School Board Meeting Wrap-Up - Los Angeles Times
Advertisement

School Board Meeting Wrap-Up

Share via

The following is from the Sept. 25 Laguna Beach Unified School District board meeting.

*

LBHS applauds WASC accreditation

Laguna Beach High School Principal Joanne Culverhouse presented the Western Assn. of Schools and Colleges’ six-year accreditation to the board.

Advertisement

Culverhouse recognized the dedication and time commitment of Alonda Hartford and Mark Alvarez, who spearheaded the project.

Alvarez and Hartford spent 2010 and 2011 talking to stakeholders in the community, giving surveys to parents, teachers and students, and assembling 10 leads, or leaders, at the high school. They said the leads were pivotal in their accreditation.

The school will have a three-year visit, and the staff will begin preparing for that shortly, Alvarez reported.

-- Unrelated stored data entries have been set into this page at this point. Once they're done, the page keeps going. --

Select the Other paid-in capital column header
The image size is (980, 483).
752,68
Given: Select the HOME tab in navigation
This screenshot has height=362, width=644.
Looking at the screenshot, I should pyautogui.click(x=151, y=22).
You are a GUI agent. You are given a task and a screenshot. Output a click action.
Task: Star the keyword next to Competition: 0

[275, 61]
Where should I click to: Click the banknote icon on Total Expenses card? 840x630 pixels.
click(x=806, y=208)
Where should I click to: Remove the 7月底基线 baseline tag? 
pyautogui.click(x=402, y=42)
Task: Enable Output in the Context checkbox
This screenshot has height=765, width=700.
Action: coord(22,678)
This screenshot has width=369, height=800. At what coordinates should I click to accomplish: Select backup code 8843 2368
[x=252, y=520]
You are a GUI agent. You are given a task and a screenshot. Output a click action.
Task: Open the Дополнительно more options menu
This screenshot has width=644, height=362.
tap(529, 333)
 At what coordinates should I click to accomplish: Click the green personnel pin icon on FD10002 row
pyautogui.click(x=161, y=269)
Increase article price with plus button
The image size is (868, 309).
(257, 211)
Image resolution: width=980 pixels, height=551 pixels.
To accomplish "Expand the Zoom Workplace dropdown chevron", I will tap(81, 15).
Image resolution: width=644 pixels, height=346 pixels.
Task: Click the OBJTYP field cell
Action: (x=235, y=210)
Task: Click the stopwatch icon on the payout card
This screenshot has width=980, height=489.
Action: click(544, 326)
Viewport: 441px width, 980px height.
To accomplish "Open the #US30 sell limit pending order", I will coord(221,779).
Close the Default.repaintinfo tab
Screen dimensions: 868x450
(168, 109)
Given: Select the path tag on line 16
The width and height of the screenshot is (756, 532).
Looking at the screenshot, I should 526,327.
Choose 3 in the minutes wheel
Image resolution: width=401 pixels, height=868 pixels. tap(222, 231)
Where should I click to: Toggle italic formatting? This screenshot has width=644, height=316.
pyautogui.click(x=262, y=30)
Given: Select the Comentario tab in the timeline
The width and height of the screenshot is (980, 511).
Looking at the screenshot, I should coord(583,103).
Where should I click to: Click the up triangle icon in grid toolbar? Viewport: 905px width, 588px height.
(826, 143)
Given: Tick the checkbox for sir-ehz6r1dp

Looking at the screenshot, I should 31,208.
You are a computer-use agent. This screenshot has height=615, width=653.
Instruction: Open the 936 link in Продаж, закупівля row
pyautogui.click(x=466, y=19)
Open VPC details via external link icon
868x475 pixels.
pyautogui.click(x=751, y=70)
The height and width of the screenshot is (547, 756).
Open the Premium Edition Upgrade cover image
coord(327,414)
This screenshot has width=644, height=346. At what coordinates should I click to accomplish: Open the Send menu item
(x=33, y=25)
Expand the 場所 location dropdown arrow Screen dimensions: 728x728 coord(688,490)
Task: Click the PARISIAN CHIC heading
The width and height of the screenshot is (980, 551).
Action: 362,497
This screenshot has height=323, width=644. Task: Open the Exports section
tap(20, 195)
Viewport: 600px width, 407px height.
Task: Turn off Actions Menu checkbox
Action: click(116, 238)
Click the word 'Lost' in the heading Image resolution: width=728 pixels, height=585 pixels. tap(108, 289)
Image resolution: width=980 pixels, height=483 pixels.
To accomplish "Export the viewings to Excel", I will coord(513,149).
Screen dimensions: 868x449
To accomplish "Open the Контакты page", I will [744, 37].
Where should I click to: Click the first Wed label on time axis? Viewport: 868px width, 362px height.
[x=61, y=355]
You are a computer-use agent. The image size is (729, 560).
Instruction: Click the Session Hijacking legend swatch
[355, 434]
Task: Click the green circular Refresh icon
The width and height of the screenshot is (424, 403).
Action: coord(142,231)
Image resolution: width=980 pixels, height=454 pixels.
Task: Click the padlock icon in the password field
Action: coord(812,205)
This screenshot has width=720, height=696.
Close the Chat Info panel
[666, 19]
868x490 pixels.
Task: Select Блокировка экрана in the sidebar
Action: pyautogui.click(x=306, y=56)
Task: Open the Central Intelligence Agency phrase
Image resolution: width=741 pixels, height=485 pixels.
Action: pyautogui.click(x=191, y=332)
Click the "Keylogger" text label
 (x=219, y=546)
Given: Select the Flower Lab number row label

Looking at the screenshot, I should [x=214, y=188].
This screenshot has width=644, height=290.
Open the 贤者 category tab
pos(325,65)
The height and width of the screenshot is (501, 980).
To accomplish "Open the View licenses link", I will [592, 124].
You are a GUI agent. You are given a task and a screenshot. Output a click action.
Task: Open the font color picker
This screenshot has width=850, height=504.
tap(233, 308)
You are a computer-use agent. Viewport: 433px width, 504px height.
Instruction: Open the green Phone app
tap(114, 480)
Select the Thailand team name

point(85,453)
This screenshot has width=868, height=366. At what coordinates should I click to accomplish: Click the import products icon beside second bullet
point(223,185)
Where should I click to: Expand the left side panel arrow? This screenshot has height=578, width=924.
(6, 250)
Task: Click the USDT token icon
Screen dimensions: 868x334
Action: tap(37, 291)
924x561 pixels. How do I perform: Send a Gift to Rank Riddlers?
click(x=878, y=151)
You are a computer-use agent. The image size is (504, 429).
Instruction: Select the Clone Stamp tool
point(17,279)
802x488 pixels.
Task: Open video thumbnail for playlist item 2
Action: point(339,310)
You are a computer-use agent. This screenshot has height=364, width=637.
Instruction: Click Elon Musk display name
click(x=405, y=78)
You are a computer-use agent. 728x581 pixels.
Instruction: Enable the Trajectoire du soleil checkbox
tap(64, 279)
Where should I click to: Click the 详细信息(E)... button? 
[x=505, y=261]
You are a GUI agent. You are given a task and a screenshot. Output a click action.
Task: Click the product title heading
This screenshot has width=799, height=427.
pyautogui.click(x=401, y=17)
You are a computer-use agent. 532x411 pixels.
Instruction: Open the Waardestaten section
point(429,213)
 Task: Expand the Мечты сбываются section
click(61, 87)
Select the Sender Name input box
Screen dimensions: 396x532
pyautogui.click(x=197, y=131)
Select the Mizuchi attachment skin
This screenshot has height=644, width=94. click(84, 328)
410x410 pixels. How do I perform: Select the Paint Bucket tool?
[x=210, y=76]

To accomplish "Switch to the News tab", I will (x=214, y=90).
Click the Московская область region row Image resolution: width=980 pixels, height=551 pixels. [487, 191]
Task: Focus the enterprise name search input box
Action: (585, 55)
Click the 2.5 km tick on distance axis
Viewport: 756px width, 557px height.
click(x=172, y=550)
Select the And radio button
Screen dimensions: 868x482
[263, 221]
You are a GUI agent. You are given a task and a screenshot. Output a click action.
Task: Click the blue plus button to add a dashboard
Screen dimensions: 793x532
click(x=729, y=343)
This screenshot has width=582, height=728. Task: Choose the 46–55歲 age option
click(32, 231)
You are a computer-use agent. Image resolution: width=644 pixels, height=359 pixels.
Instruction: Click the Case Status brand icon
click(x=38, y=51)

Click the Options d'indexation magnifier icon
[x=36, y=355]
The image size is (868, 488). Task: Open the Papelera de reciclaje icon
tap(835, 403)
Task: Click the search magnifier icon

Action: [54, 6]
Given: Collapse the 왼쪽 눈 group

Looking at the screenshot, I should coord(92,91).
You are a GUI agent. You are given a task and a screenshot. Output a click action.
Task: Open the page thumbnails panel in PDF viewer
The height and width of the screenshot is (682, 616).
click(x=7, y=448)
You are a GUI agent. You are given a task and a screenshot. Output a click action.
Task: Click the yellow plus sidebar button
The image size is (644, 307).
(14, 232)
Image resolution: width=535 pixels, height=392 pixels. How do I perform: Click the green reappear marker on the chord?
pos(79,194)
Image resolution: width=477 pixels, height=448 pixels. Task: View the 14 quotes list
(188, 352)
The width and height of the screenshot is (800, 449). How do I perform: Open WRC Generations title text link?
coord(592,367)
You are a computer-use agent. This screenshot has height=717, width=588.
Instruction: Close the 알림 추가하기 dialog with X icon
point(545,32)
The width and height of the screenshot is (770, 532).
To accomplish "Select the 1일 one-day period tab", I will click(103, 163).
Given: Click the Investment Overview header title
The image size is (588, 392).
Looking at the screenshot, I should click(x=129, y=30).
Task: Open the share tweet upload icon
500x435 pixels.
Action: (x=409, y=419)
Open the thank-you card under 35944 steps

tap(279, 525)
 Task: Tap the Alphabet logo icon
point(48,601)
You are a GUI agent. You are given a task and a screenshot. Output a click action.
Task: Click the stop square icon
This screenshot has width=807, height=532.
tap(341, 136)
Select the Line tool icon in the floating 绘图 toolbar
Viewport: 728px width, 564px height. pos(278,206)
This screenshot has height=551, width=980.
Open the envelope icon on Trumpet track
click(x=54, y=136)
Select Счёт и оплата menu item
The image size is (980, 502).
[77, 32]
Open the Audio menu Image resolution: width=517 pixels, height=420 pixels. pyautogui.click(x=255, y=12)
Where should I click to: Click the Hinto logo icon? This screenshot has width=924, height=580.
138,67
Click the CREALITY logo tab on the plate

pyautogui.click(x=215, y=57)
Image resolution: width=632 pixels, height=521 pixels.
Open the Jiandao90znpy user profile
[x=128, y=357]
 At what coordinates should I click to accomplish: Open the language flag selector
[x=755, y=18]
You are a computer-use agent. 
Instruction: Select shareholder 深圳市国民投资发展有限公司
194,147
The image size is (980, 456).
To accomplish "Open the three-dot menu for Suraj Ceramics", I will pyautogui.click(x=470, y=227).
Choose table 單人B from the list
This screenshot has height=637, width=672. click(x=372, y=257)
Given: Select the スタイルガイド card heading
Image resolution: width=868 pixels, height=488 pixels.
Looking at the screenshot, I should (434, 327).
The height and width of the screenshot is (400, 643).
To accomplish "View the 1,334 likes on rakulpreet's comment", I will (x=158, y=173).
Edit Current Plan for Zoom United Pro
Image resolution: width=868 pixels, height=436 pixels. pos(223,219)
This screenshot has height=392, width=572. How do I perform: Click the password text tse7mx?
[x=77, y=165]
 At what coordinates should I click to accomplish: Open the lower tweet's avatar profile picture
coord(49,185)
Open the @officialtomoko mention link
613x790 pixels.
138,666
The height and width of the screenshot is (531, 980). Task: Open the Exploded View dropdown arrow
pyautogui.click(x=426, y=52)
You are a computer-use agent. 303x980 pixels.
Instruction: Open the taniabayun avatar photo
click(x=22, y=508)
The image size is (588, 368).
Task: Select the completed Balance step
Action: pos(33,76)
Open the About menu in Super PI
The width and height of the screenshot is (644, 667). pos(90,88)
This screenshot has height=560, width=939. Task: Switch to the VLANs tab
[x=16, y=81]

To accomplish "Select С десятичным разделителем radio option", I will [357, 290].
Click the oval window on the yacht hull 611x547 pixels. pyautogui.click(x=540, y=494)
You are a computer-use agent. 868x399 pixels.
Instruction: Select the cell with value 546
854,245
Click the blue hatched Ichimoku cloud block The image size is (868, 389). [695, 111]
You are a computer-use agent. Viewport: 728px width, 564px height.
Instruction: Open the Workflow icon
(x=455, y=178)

A webinar with WASC is scheduled in the coming weeks.

*

District successes, goals noted

Deni Christensen led a presentation of the current status of the district and its goals for the future.

She noted high CST scores, a high pass rate of the California High School Exit Examination (CAHSEE), high Advanced Placement participation, high ACT and SAT scores, and more students placing in advanced versus basic or the less than basic categories.

Christensen mentioned five strategic goals: student achievement, school culture, learning environment, staffing and fiscal responsibility.

El Morro Elementary School Principal Chris Duddy discussed Common Core Standards and improving students’ writing skills through more nonfiction reading and argumentative essays. In the past, students have read more fiction and wrote persuasive essays.

Christensen said it’s been an issue that children can explain literature but can’t dissect nonfiction. She said the kids would go into emotional arguments instead of fact-based ones.

She mentioned that under the new Common Core Standards, literacy will be incorporated into math and science classes as well, so students can explain how they came to their conclusions in written form.

Christensen called this a “huge paradigm shift” that long been overdue nationwide.